Chris Malloy
Agrivoltaics—putting solar panels on farmland—lead to astonishing productivity gains and improved energy efficiency. Except when they don’t.
On the outskirts of the famed research facility Biosphere 2, away from the futuristic glass pyramid and tiered trapezoids alive with self-contained habitats, University of Arizona biogeographer Greg Barron-Gafford oversees a small outdoor garden. It’s a darker, cooler plot than most, thanks to its distinctive feature: solar panels. Mounted on 9-foot-tall beams, so lofty a tractor could pass below them, the solar panels slant against the blue sky of the high desert, throwing shade on the short rows of basil and onions beneath.
Barron-Gafford has been testing agrivoltaics—a term for land that combines agriculture and solar farming—for 8 years. He started with a single solar panel at Biosphere 2, in Oracle, Arizona, a site the University of Arizona has owned since 2011. More recently, his project has expanded to sites in nearby Tucson and even a large plot overseen jointly by the National Renewable Energy Laboratory (NREL) in Longmont, Colorado.

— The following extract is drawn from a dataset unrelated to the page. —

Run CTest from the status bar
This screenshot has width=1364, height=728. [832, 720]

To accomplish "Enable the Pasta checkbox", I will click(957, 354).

“Making renewable energy from solar isn’t that complicated anymore,” said Barron-Gafford, crouching by a shadow-thatched row of carrots to check soil moisture, to be compared to a nearby control garden without an overhead solar system. “The price has really come down. The question is, where do you put it?”
“Making renewable energy from solar isn’t that complicated anymore.”
It’s a good question. In order to address climate change, President Joe Biden campaigned on a plan for the U.S. to move to clean electricity by 2035. In 2019, 11 percent of U.S. energy came from renewable sources. Just some 2 percent was solar. To reach the 2035 goal, solar will very likely need a much bigger slice of our energy portfolio.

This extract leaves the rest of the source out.